MBIA Admits Errors in Application to Split Insurer

Bond insurer MBIA Inc. has admitted to making errors in its application to regulators seeking to split the company in two.

Chief financial officer Chuck Chaplin made the acknowledgement in an affidavit filed Tuesday in a case before the New York State Supreme Court.

Several banks are suing MBIA and Eric Dinallo, who formerly was superintendent of the New York Insurance Department, concerning the division of MBIA in 2009. The split created one firm that insures municipal bonds and another that insures structured finance products, including mortgage-backed securities that MBIA guaranteed before the financial crisis turned them into toxic assets.

MBIA and other companies insured these securities by selling credit default swaps to banks.

When the recession hit in 2008, real estate values plunged, unemployment spiked, and many homeowners stopped making payments on their mortgages. The securities turned out to be worth far less than promised.

After the securities failed, many banks asked MBIA to make good on its pledge to insure them.

Many banks responded to MBIA’s action to separate its muni book from the rest of its policies by suing MBIA and Dinallo, who approved the move.

For its part, MBIA has sued various banks for misrepresenting the soundness of the mortgage loans the banks had MBIA insure.

In a 12 page-sworn affidavit, Chaplin acknowledged that MBIA made errors in the record submitted to the Insurance Department in support of its Dec. 5, 2008, transformation application. In particular, MBIA made errors in the methods used to calculate how MBIA would fare in stressful economic situations.

Most of the errors relate to how MBIA would treat tax benefits from losses. Insurance losses lead to tax benefits. These benefits are supposed to be spread out over several years. However, in the submitted application, all the tax benefits were credited up front.

According to Chaplin, the net effect of all the errors was to overstate the anticipated financial health of MBIA in a hypothetical stressful condition, but understate its health after this condition had passed.

After Chaplin made his affidavit, Dinallo and Jack Buckmiller, the supervising risk management specialist in the capital markets bureau of the Insurance Department, submitted affidavits with the court. Dinallo and Buckmiller were central in approving the split of MBIA. In their affidavits, both men said that if the corrections been made to MBIA’s financial projections, it still would not have affected their decisions to allow the division of MBIA.

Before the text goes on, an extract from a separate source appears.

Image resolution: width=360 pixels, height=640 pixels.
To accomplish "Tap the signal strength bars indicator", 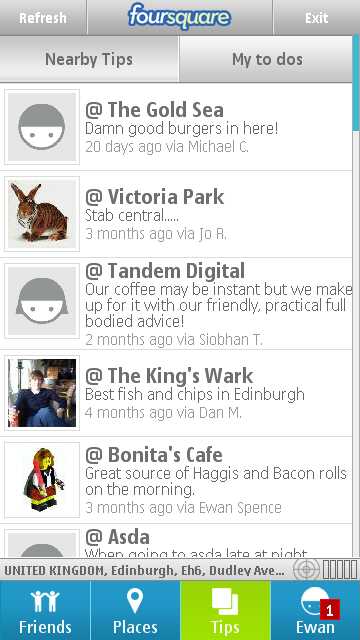I will [x=340, y=569].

“The modeling errors referenced in Mr. Chaplin’s affidavit are primarily applicable only to the hypothetical extreme stress scenario provided to the Insurance Department in connection with its analysis and did not impact MBIA Corp.’s financial solvency or ability to meet its obligations to policyholders even in that hypothetical stress scenario,” MBIA spokesman Kevin Brown told The Bond Buyer.

On another topic, Dinallo acknowledged in an affidavit that there was a “significant degree of uncertainty” in MBIA’s loss projections in its transformation application.

However, he indicated that he believed there would be this degree of uncertainty “in anyone’s predictions of future events or analysis of these predictions.”

Dinallo’s attorney did not immediately respond to a request for comment.